### Directions for this task
After reading the entries below, copy word for word the lines from the first through the line containing "Select the 2019", and stop there.

--- Exercise materials ---

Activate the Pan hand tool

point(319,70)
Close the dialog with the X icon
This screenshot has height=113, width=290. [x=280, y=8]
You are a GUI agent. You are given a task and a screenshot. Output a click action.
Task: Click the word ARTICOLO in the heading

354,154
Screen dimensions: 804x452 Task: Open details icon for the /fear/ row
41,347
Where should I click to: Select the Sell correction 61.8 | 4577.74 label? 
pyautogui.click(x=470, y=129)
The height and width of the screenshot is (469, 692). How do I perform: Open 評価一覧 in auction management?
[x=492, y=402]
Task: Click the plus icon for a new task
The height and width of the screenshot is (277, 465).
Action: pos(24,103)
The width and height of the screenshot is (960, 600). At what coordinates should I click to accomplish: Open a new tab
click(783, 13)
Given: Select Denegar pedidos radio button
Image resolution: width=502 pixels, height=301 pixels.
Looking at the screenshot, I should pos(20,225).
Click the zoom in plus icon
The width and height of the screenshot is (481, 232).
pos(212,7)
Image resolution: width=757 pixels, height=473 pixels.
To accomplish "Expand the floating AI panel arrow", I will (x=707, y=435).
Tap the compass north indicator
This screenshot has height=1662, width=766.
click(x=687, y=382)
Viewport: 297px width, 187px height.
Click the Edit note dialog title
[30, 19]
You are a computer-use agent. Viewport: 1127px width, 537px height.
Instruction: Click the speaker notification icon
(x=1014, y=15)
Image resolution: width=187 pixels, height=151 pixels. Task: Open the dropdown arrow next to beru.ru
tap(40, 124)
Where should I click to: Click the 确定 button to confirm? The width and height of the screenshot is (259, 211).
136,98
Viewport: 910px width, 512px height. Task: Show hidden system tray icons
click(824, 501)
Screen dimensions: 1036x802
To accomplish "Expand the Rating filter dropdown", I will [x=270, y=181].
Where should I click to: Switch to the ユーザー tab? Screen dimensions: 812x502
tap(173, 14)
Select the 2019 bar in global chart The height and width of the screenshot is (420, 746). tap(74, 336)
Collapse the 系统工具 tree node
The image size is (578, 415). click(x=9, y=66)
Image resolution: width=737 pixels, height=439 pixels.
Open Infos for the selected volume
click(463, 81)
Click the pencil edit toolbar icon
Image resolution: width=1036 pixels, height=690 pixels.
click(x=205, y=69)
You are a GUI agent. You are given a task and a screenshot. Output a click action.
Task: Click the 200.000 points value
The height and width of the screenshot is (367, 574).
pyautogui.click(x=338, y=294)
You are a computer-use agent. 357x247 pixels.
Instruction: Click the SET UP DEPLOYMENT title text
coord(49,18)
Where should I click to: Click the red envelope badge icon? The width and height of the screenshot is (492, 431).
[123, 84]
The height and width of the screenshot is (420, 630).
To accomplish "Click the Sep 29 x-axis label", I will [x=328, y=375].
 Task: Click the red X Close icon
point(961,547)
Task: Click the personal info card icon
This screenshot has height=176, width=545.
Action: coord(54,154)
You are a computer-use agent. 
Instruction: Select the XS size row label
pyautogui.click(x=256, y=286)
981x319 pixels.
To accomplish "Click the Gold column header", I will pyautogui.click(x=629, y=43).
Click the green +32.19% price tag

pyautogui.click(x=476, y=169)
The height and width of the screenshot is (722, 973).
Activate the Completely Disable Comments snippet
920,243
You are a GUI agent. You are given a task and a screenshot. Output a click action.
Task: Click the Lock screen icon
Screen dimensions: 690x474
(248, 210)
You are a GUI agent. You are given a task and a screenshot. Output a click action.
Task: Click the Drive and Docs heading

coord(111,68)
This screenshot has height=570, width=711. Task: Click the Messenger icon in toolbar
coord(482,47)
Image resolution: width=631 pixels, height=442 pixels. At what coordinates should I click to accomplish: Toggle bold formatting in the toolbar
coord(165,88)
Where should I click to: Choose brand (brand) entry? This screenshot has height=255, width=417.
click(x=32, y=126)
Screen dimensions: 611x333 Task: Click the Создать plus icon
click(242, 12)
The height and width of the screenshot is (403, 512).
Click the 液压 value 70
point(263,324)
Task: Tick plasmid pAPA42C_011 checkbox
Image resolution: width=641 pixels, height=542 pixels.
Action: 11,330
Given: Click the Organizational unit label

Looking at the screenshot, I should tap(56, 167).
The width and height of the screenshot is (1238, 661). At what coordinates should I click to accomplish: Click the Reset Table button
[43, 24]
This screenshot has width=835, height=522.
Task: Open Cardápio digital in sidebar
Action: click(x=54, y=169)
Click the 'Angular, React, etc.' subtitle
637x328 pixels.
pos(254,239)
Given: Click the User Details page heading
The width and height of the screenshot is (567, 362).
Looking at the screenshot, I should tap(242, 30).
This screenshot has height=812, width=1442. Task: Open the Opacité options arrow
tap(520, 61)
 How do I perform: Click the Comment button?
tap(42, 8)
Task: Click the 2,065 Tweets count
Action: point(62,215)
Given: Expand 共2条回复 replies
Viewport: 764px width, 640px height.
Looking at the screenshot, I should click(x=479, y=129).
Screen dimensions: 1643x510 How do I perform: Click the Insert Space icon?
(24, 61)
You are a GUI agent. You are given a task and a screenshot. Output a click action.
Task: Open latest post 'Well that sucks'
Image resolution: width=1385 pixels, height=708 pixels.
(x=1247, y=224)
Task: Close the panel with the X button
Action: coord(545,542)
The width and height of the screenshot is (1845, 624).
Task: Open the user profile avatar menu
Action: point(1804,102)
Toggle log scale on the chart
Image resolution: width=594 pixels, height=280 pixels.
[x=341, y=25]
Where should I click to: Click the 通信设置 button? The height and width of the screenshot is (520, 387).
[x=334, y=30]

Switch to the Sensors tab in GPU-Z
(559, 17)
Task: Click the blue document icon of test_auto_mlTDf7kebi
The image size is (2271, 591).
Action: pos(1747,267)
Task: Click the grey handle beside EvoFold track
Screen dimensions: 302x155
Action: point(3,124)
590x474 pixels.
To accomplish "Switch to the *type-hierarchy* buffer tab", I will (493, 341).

---

### Written reply
Activate the Pan hand tool

point(319,70)
Close the dialog with the X icon
This screenshot has height=113, width=290. [x=280, y=8]
You are a GUI agent. You are given a task and a screenshot. Output a click action.
Task: Click the word ARTICOLO in the heading

354,154
Screen dimensions: 804x452 Task: Open details icon for the /fear/ row
41,347
Where should I click to: Select the Sell correction 61.8 | 4577.74 label? 
pyautogui.click(x=470, y=129)
The height and width of the screenshot is (469, 692). How do I perform: Open 評価一覧 in auction management?
[x=492, y=402]
Task: Click the plus icon for a new task
The height and width of the screenshot is (277, 465).
Action: pos(24,103)
The width and height of the screenshot is (960, 600). At what coordinates should I click to accomplish: Open a new tab
click(783, 13)
Given: Select Denegar pedidos radio button
Image resolution: width=502 pixels, height=301 pixels.
Looking at the screenshot, I should pos(20,225).
Click the zoom in plus icon
The width and height of the screenshot is (481, 232).
pos(212,7)
Image resolution: width=757 pixels, height=473 pixels.
To accomplish "Expand the floating AI panel arrow", I will (x=707, y=435).
Tap the compass north indicator
This screenshot has height=1662, width=766.
click(x=687, y=382)
Viewport: 297px width, 187px height.
Click the Edit note dialog title
[30, 19]
You are a computer-use agent. Viewport: 1127px width, 537px height.
Instruction: Click the speaker notification icon
(x=1014, y=15)
Image resolution: width=187 pixels, height=151 pixels. Task: Open the dropdown arrow next to beru.ru
tap(40, 124)
Where should I click to: Click the 确定 button to confirm? The width and height of the screenshot is (259, 211).
136,98
Viewport: 910px width, 512px height. Task: Show hidden system tray icons
click(824, 501)
Screen dimensions: 1036x802
To accomplish "Expand the Rating filter dropdown", I will [x=270, y=181].
Where should I click to: Switch to the ユーザー tab? Screen dimensions: 812x502
tap(173, 14)
Select the 2019 bar in global chart The height and width of the screenshot is (420, 746). tap(74, 336)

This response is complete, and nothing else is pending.